After the early 1876 failure of the Temple and Workman bank (which has been covered in many recent posts), William Workman’s 18,000 acres of Rancho La Puente was lost to Elias J. “Lucky” Baldwin in a foreclosure three years later.

During that period, however, Workman’s grandson and winemaker, Francis W. Temple, continued to live in the Workman House and tended the vineyards that were on the property.  He evidently used the proceeds from winemaking to pay, in 1880, $5,000 for the house and 75 acres surrounding it.

Francis owned the Homestead for eight years when he died of tuberculosis in August 1888. The property passed to his two younger brothers, William and John. William was then in Mexico City, so he sold his interest to John, who moved his family to the ranch from his 130-acre walnut ranch on the Rancho Potrero de Felipe Lugo, several miles west.  John remained at the Homestead for a little over a decade, but got into financial trouble and lost the ranch in 1899.

After three distinct periods of ownership, another Temple brother, Walter, purchased the Homestead in late 1917, several months after royalties from oil wells on his property near Montebello (and just a mile from John’s old walnut ranch, now the Whittier Narrows Nature Center) began to come in.

homestead-aerial-2-1941

Walter, his wife Laura Gonzalez, and four surviving children used the Homestead as a weekend getaway, with the Workman House extensively remodeled and updated with electricity and plumbing, El Campo Santo Cemetery renovated and the Walter P. Temple Memorial Mausoleum added, and William Workman’s 1860 winery buildings rehabbed as an auditorium, dining hall, and garage.  Many other improvements were made and much of the ranch, which was enlarged to 92 acres, was planted to walnuts.

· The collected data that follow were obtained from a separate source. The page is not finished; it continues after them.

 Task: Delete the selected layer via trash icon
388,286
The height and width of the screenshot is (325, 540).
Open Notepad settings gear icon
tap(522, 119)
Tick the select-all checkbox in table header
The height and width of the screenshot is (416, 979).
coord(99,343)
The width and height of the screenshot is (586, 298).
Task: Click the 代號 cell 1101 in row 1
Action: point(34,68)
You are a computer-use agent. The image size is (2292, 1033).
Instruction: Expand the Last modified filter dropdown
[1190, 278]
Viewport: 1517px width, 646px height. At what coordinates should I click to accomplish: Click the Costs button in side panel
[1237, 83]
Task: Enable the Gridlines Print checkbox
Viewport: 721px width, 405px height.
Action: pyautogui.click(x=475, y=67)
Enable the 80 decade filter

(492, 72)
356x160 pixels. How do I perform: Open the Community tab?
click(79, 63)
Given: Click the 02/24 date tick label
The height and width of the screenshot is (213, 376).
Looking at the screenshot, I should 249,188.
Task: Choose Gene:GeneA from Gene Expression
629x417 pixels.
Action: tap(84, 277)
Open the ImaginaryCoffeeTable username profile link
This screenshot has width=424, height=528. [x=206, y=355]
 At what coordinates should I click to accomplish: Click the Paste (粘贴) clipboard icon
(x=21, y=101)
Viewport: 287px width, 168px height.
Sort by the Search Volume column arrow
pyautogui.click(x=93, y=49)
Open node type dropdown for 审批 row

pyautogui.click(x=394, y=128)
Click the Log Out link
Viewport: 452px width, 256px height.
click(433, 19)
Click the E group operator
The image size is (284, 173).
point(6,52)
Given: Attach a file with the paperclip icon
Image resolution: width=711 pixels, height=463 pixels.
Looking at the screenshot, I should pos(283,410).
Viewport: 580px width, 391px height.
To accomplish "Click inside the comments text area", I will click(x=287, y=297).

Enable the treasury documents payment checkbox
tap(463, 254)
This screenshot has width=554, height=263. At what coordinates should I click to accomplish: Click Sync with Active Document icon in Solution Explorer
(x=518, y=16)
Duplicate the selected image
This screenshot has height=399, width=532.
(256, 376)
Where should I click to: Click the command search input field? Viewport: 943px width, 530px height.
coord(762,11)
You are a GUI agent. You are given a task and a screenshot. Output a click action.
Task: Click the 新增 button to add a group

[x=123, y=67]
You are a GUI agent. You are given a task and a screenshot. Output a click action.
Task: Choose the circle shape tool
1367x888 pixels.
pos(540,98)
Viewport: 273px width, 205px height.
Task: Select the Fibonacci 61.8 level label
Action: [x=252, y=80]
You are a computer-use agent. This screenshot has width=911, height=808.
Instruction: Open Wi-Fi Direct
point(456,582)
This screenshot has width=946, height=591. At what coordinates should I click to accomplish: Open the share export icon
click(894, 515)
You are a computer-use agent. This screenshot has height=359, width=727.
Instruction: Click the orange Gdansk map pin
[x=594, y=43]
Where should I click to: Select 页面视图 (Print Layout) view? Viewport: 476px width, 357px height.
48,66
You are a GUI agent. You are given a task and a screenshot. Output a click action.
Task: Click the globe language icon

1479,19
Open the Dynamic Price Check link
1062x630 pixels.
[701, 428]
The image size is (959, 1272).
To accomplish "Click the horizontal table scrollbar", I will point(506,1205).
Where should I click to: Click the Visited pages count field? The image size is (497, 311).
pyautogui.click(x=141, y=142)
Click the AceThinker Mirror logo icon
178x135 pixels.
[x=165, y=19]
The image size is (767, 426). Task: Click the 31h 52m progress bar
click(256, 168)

In 1922, just before Laura’s death from cancer, the Temples started the construction of La Casa Nueva, an adobe Spanish Colonial Revival-style mansion replete with stained and painted glass windows, wood and plaster carving, and handmade and painted Mexican tile. The work was so extensive (and expensive) that it took five years to complete the house, though the family moved into it during construction.

Oil and real estate investments, as well as the cost of building La Casa Nueva and other expenditures, put Walter Temple into financial difficulties and money was borrowed and bonds taken out to try to deal with the shortfall.  When the Great Depression hit, Temple was unable to dig himself out of the avalanche of debt and lost the Homestead in July 1932.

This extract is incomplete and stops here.